Rivolgiamoci ora alla concezione – molto diffusa fin dall’Illuminismo – del Medioevo come epoca oscurantista. L’idea è che, in questa epoca culla del fanatismo, chiunque la pensasse diversamente dalla dottrina ecclesiastica su qualsivoglia tematica sarebbe stato condannato a pene orribili.
Dare credito a questa visione è ironico per due motivi: primo, perché il Medioevo ci ha consegnato alcuni luminosi esempi di tolleranza e convivenza; secondo, perché un quadro oscurantista si adatta a tratti più al Rinascimento (ovvero alla Controriforma) che non all’Età di Mezzo. Vediamo come.
San Grande Fratello
Molti immaginano la Chiesa medievale come un regime monolitico e onnisciente, che con i suoi tentacoli – monasteri, vescovi, inquisitori – esercita un controllo totalitario sulle coscienze di tutti gli abitanti della Christianitas. Questa immagine non corrisponde alla realtà storica.
Fin dai tempi di Costantino il papato si vide costretto a mediazioni, talvolta pesanti, con le pressioni della potente aristocrazia laica romana e, fino al 476 d.C., con l’autorità imperiale. Seguì un periodo di sostanziale osmosi tra signori feudali e principi della Chiesa, durante il quale la Chiesa divenne un centro di potere in mano ai nobili secolari come gli altri. Il movimento della Riforma Gregoriana riuscì a porre rimedio solo tramite un periodo di contrasti molto accesi.
La guerra delle investiture è la chiara dimostrazione che al potere ecclesiastico si contrapponeva il potere imperiale, in una antitesi concreta e minacciosa per gli interessi della Santa Sede.
Non mancavano i dissidi interni alla Chiesa. San Bernardo di Chiaravalle ebbe a che fare con la sua nemesi, Abelardo, e con un antipapa, pur riuscendo a catalizzare il consenso della maggioranza. Anche i momenti di maggior coesione ecclesiastica furono vissuti internamente: la consapevolezza del mondo secolare era ben diversa. Innocenzo III, il papa dal pugno di ferro che trasformò la Chiesa in una teocrazia, dovette confrontarsi con l’autorità imperiale di Federico II.

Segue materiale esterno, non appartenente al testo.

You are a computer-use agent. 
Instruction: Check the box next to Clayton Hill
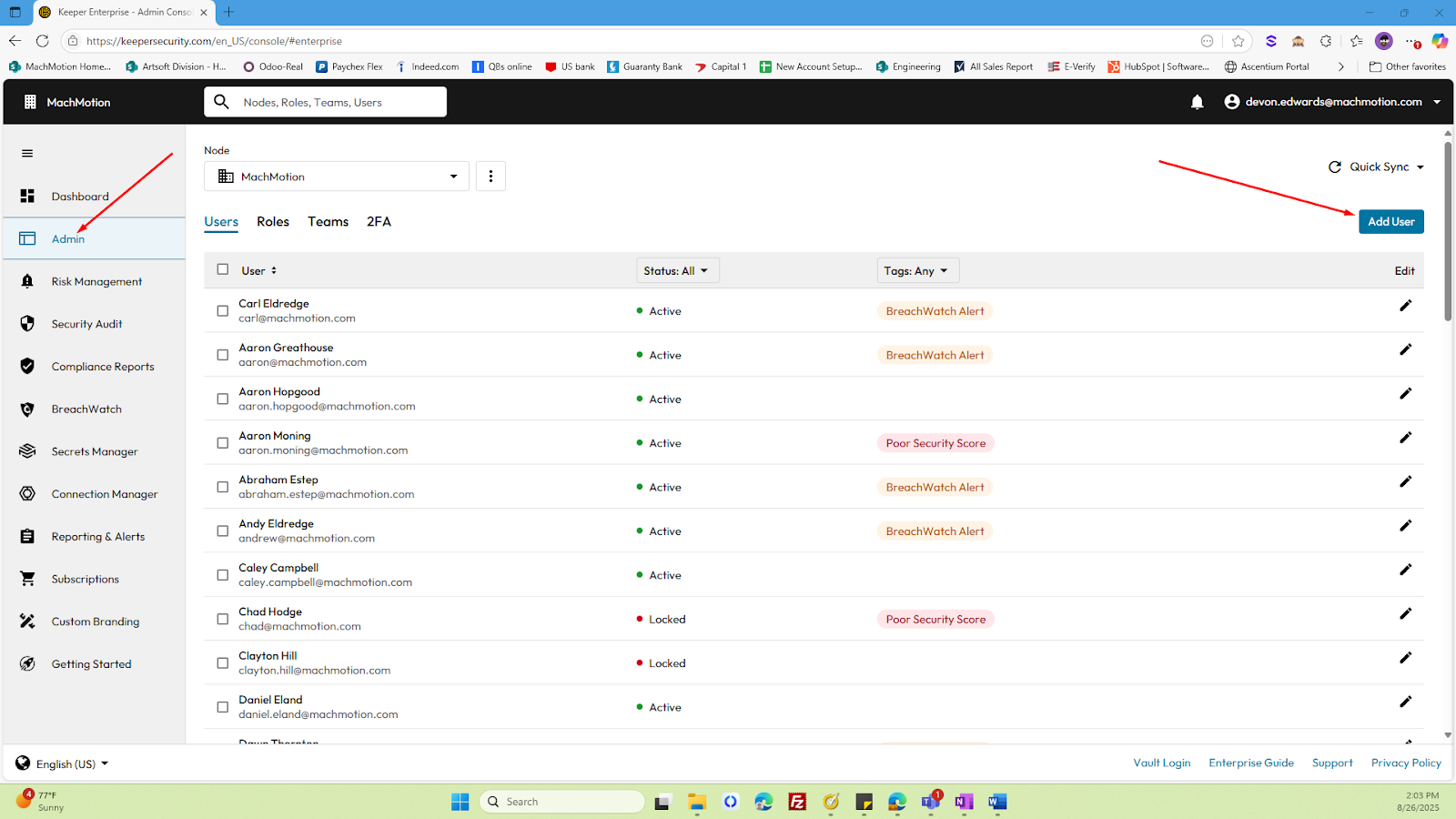pos(223,663)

Ha ben rilevato Régine Pernoud che l’evento più rappresentativo della potestà pontificia nel Medioevo fu la predicazione della Prima Crociata nel 1095. Papa Urbano II, in seguito alla scomunica del re di Francia, fu costretto ad evitare i suoi domini nel corso del suo “viaggio di Stato” onde evitare l’arresto. Ciò nonostante riuscì a mobilitare migliaia di persone in un’impresa militare incerta e pericolosissima grazie al carisma e alla credibilità suoi e del soglio pontificio. L’autorevolezza dei papi medievali non è quella imposta dalle armi di un dittatore, bensì quella che gli europei dell’epoca attribuivano di Dio e che, di riflesso, investiva anche il Santo Padre.

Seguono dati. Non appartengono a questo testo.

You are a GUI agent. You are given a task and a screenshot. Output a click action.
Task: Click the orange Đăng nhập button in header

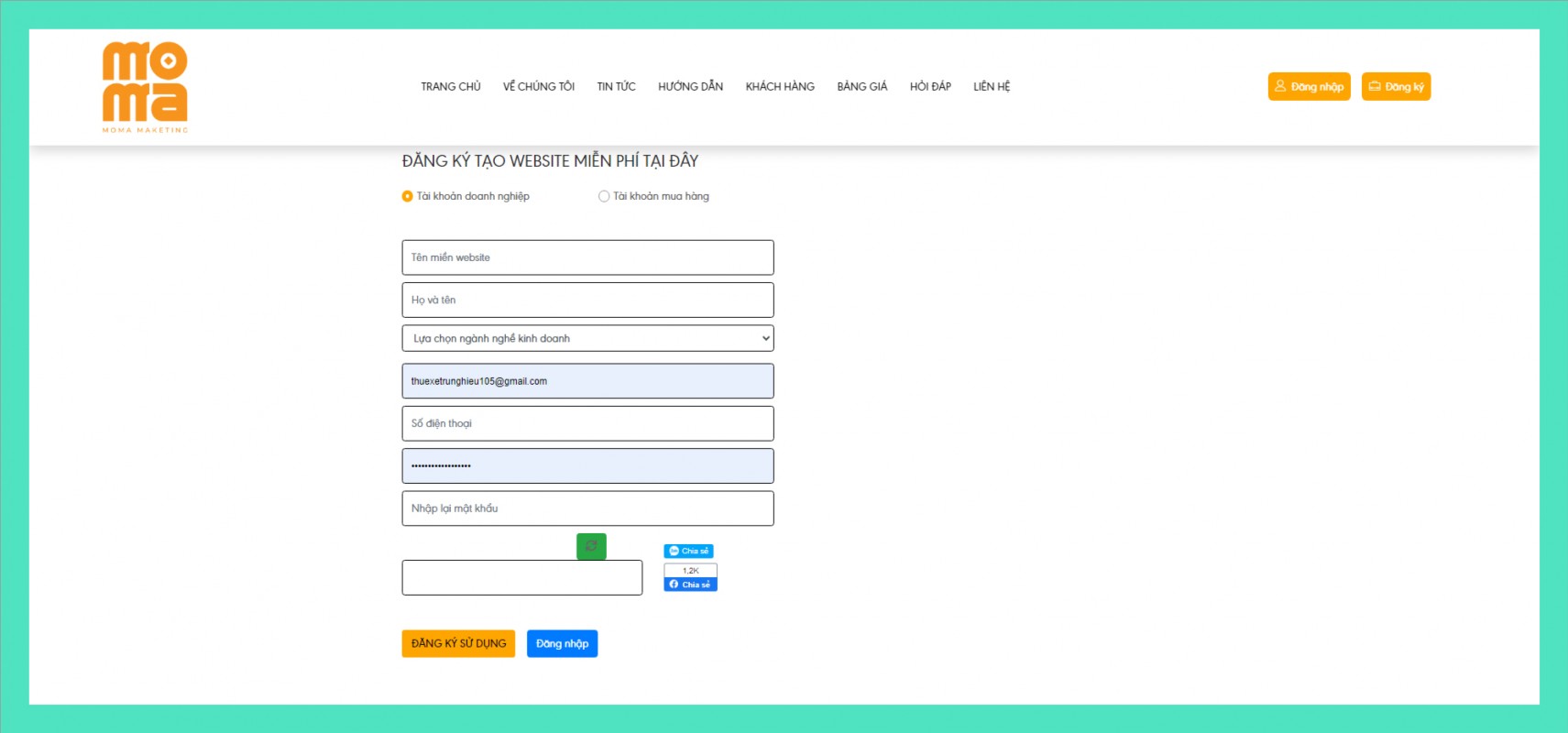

L’età medievale si conclude con il periodo della cattività avignonese. Dal 1309 al 1377 i papi risiedettero ad Avignone, ridotti a meri burattini del re di Francia, come dimostrano lo scioglimento dei Templari – per citare l’esempio più celebre. Questa situazione causò al papato le veementi accuse di Caterina da Siena. La Santa Sede fu asservita al potere di un re temporale e contemporaneamente esposta alle critiche dei dissidenti interni.
Non proprio l’incontrastabile dittatura che ci immaginiamo noi moderni, forse per associazione con i regimi totalitari del Novecento.
Incontri: il paganesimo
Abbiamo già parlato del fecondo dialogo tra Classicità e intellettuali medievali. Altro ambito fondamentale per comprendere lo sviluppo culturale dell’Occidente è quello dei rapporti tra cristiani e genti di fedi opposte, come gli arabi o i pagani. Come la Chiesa non fu un totalitarismo onnisciente, anche il Cattolicesimo non fu una ideologia impermeabile alle influenze esterne.

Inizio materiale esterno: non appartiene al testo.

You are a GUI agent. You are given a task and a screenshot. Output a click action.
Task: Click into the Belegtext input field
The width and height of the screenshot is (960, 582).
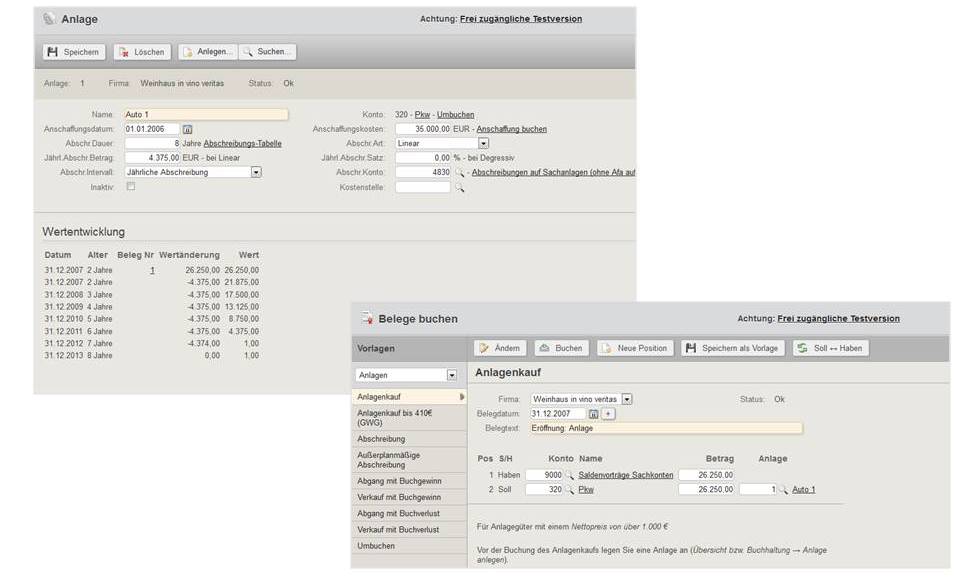pos(665,428)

Il primo incontro cui la Chiesa fu costretta è quello con i pagani, letteralmente gli “abitanti dei villaggi”. Essi coltivavano ancora credenze di matrice celtica e superstizioni arcaiche in virtù del loro isolamento rurale.
La Chiesa riuscì a diffondere le devozioni esterne del cattolicesimo tra di loro – i rituali, la Messa, la confessione – ma per lungo tempo non riuscì a prevalere sulle loro coscienze. Ci vollero secoli, durante i quali la Chiesa per forza di cose convisse con usanze contrarie alla sua dottrina.
Persino nella diffusione della ritualità cattolica diede prova di un notevole acume e di una notevole apertura, perché si elaborò a trovare punti di connessione tra cristianesimo e paganesimo: l’obiettivo era consentire al popolino di abbracciare la nuova religione senza aver l’impressione di rinnegare i vecchi miti, da cui si sentivano più legati spiritualmente.
Il primo stratagemma fu adattare il suo calendario festivo alle ricorrenze preesistenti. La scelta del 25 dicembre come Giorno della Natività è l’esempio più famoso. Il secondo stratagemma fu equiparare la fede cattolica a una norma sociale, a un paradigma di comportamento. Si va a messa la domenica non per fede, ma perché è ciò che fanno le persone rispettabili e perché il parroco è uno dei notabili della città: sapendo far di conto, sapendo scrivere ed essendo in contatto con il vescovo, che a sua volta era in contatto con Roma, egli era necessario per la pubblica amministrazione.
Il terzo stratagemma fu ricercare le assonanze e le similitudini che la religione cristiana condivideva con i vari culti pagani. Esempio sovrano è quello del Santo Graal, il calice dell’Ultima Cena. Dottrinalmente si tratta di una delle reliquie meno importanti del cristianesimo; non c’è paragone con la Sindone o la Vera Croce. Però nel Medioevo tutti conobbero le leggende su questo sacro calice e la Chiesa ne incoraggiò la popolarità – la cattedrale di Genova e quella di Poznàn conservano anche delle “reliquie” che nei tempi medievali erano venerate come il Graal.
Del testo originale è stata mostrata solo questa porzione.